* **Raw data**
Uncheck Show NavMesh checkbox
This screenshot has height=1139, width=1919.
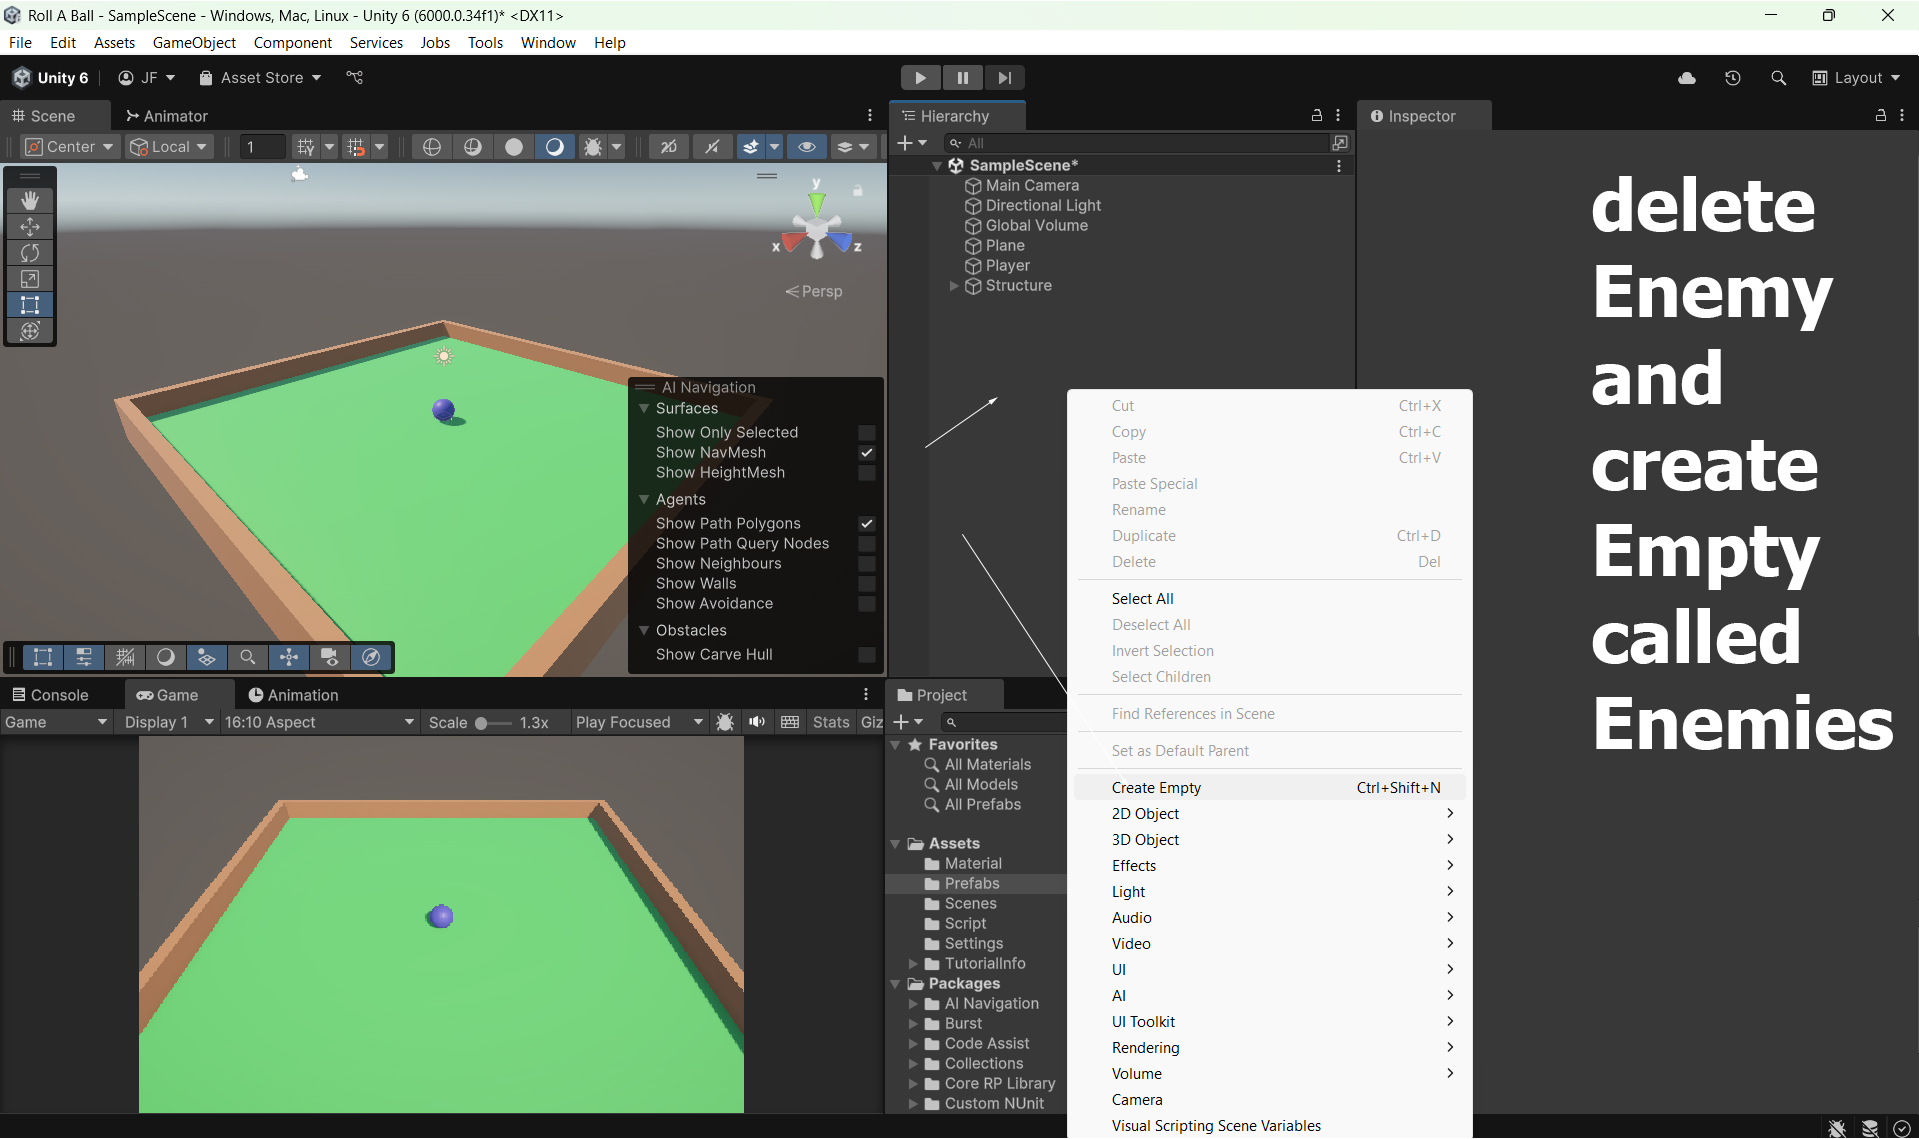(x=867, y=453)

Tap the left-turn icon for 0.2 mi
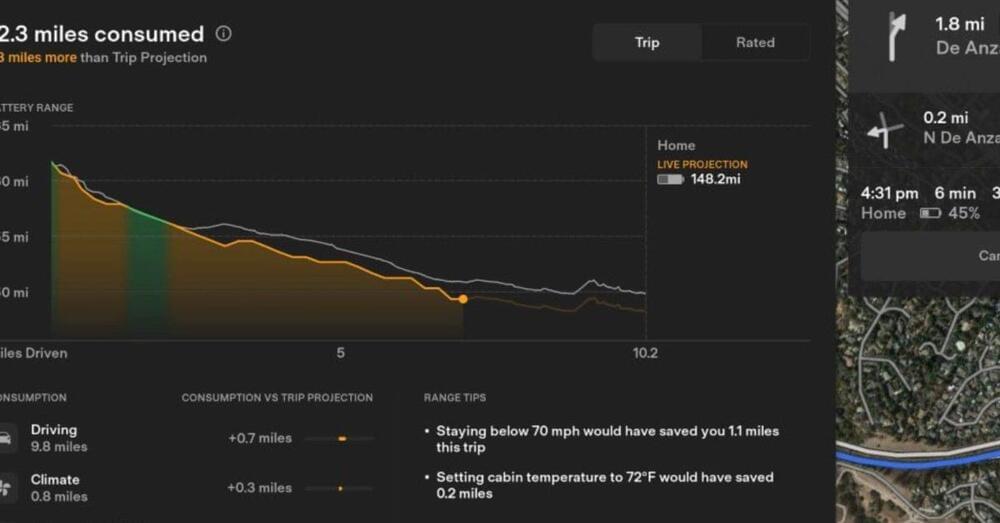pos(885,129)
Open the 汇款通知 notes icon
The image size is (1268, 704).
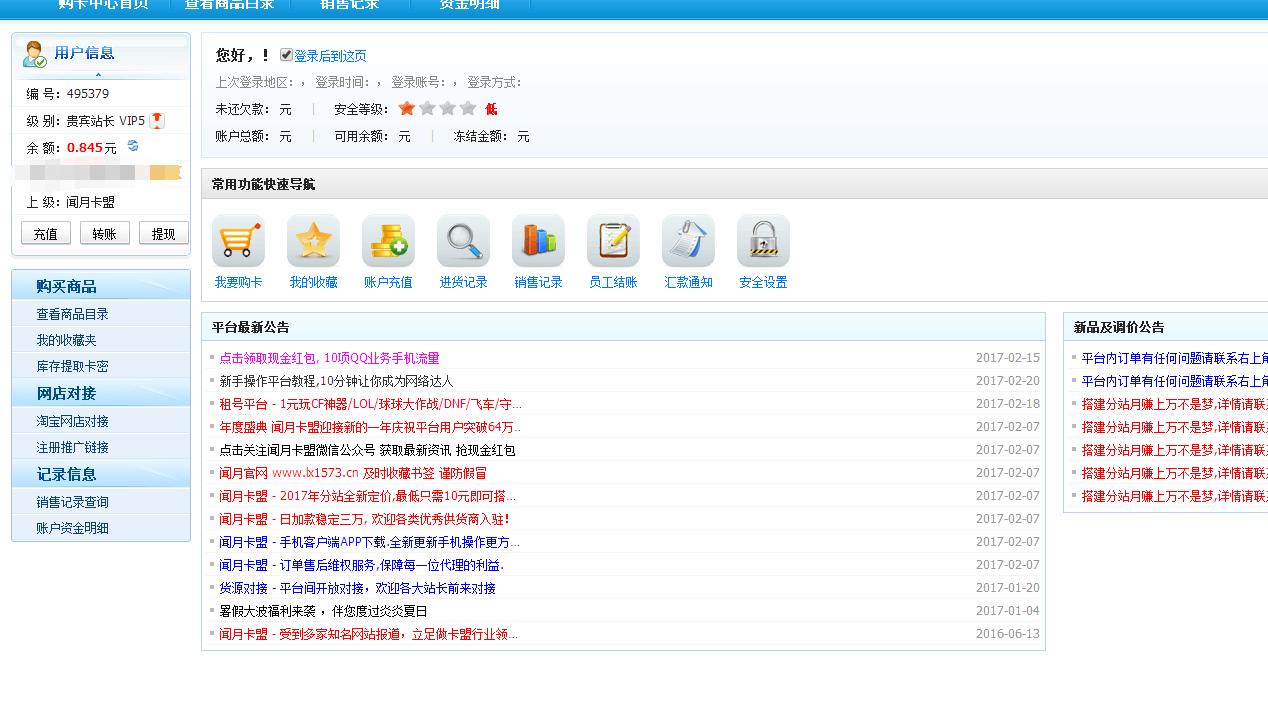point(688,240)
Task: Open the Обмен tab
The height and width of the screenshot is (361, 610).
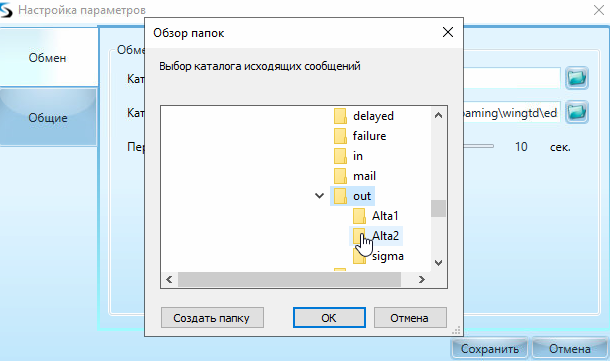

* **Task goal**
Reproduce the lines of the data from the one containing "Open the 汇款通知 notes icon" through the end of the data, both ends included, and leave the pictures out.

* **Task result**
Open the 汇款通知 notes icon
The image size is (1268, 704).
point(688,240)
Task: Open the Обмен tab
The height and width of the screenshot is (361, 610).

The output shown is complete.